Thats awesome, you really are dialed in on it.  Ive spent a lot of time in the Coffman bend area on Lake O and see people snagging out there and most of them are in Jon boats with no electronics.   Looks like such a crap shoot since the lake is pretty big there, but many of them had fish tied to their boats

Posted

Thanks for sharing-was curious how fast you were trolling.  Used to catch them the hard way from the Mississippi but you have that deal down!  I hope that mud doesn’t make it down to the lower end...

Mike

Posted
2 hours ago, aarchdale@coresleep.com said:

Thats awesome, you really are dialed in on it.  Ive spent a lot of time in the Coffman bend area on Lake O and see people snagging out there and most of them are in Jon boats with no electronics.   Looks like such a crap shoot since the lake is pretty big there, but many of them had fish tied to their boats

I was able to snag a few fish before I got a good graph as well further up the river. I just used the bent rod pattern and then snagged around the outside edges of everybody else. Down in the big water where I was snagging in this video, the lake can get up to a 1/2 mile wide. I'd be lost without a good sonar unit down there.
 

58 minutes ago, nomolites said:

Thanks for sharing-was curious how fast you were trolling.  Used to catch them the hard way from the Mississippi but you have that deal down!  I hope that mud doesn’t make it down to the lower end...

Mike

I try to stay around 4.5mph.

Posted
1 hour ago, Jrod Shelton said:

Awesome vid.  I want one of those boats so bad I cant stand it.  How do you like it for versatility from rivers to lakes?

 

I honestly think it is about as versatile of a rig that you can possibly have for Missouri. It handles rivers like a champ, but the slight V and 1860 sized hull give you enough weight to handle choppy lake water fairly well. It won't handle a lake as well as a glass bass boat of course, but you also can't run that bass boat in 4" of water like this one can either. It sees Lake of the Ozarks fairly regularly for crappie and I have fished the Big Bass Bash out of it a few times as well.

Posted

Good snagging!  I've used the same method but I've made my divers out of PVC pipe, eye bolts, nuts/washers and a 14-16 ounce weight.  Just curious if the divers you were using get hung up frequently and lost.  I tend to get the divers I build hung up forcing us to cut the lines.

Posted
47 minutes ago, LoweSTX175 said:

Good snagging!  I've used the same method but I've made my divers out of PVC pipe, eye bolts, nuts/washers and a 14-16 ounce weight.  Just curious if the divers you were using get hung up frequently and lost.  I tend to get the divers I build hung up forcing us to cut the lines.

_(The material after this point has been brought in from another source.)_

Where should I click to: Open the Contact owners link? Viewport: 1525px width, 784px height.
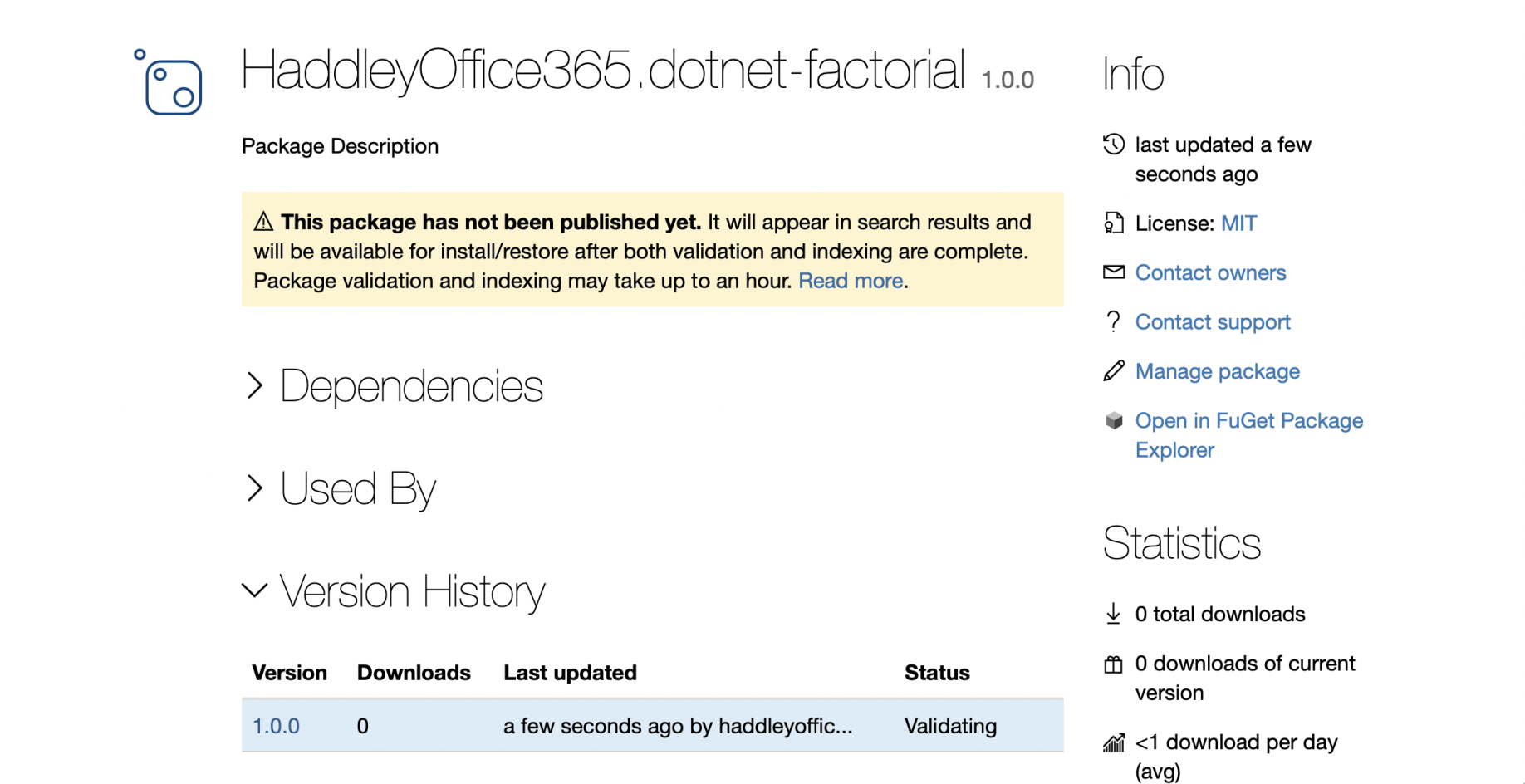click(1210, 272)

I know the holes pretty well where I run these now so I don't get hung up much at all. If the fish are suspended or if there is quite a bit of trash on the water surface, I will run them up off of the bottom 5-10' or just put lead on and save the diver.

Posted
2 hours ago, fishin_addict said:

I've heard varying opinions on eating them.  What are your thoughts (maybe a comparison to other fish)? 

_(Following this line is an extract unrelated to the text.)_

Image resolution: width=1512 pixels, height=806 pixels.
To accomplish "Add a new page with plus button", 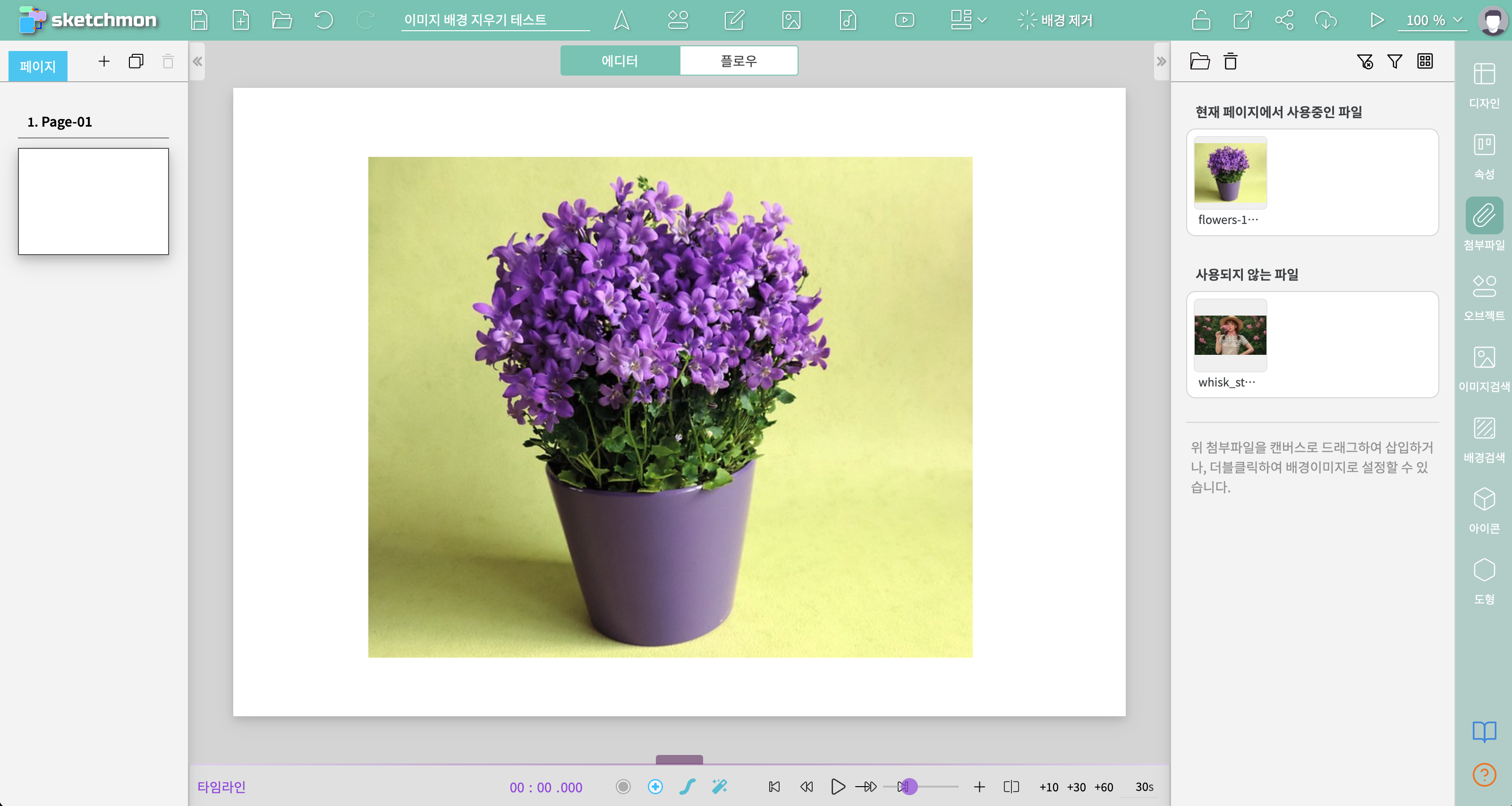I will [x=104, y=61].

As fried fish go, I'd much rather eat crappie, white bass, walleye, etc. Most guys I know who really like them grill or smoke them. I've not tried it yet, but I have heard that cubing them up in to 1/4-1/2" cubes and boiling in a cajun seafood boil is pretty good as well. We've had fish fries where people actually preferred the spoonbill over everything else that we had, which was crappie, suckers, white bass and blue catfish.

They are a lot of work to get cleaned up and it's just not worth it to me since I fish nearly every weekend. If you don't get the chance to fish very often and want to stock the freezer, they are perfect for that.